*WHAT YOU HAVE TO DO*:
Give a verbatim repeat of the lines that run from the line containing "Click the green File button" to the end of the data below.

*Records contained in a dataset*:
────────

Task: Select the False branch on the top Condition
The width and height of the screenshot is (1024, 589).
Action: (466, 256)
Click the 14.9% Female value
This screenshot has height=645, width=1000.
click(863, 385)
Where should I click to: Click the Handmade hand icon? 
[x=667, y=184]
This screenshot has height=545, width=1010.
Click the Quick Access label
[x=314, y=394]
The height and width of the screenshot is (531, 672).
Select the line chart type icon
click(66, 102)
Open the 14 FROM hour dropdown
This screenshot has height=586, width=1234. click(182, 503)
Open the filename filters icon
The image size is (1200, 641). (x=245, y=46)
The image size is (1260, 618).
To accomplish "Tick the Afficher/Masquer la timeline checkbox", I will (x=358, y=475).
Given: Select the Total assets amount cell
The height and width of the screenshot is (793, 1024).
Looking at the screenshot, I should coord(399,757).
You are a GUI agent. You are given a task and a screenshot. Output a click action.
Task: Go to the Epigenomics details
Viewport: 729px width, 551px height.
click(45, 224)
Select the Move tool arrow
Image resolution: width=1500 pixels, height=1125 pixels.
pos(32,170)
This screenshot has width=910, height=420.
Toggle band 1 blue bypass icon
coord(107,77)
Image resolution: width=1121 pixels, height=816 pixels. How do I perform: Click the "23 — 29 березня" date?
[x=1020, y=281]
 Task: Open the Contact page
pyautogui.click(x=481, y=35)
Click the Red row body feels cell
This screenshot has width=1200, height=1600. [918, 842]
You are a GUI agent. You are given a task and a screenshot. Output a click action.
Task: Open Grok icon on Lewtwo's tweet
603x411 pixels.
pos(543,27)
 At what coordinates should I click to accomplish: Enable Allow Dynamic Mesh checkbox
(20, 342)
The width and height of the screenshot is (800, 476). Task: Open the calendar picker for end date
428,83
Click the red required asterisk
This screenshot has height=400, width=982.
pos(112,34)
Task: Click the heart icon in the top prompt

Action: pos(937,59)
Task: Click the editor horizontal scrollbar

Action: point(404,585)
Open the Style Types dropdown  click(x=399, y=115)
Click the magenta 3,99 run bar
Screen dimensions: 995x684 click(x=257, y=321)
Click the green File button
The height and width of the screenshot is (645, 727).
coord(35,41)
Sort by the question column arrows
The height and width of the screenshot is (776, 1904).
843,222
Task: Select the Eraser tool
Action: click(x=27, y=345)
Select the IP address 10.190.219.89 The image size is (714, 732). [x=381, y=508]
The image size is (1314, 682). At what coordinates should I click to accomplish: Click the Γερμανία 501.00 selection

────────

*OUTPUT OF THE TASK*:
Click the green File button
The height and width of the screenshot is (645, 727).
coord(35,41)
Sort by the question column arrows
The height and width of the screenshot is (776, 1904).
843,222
Task: Select the Eraser tool
Action: click(x=27, y=345)
Select the IP address 10.190.219.89 The image size is (714, 732). [x=381, y=508]
The image size is (1314, 682). At what coordinates should I click to accomplish: Click the Γερμανία 501.00 selection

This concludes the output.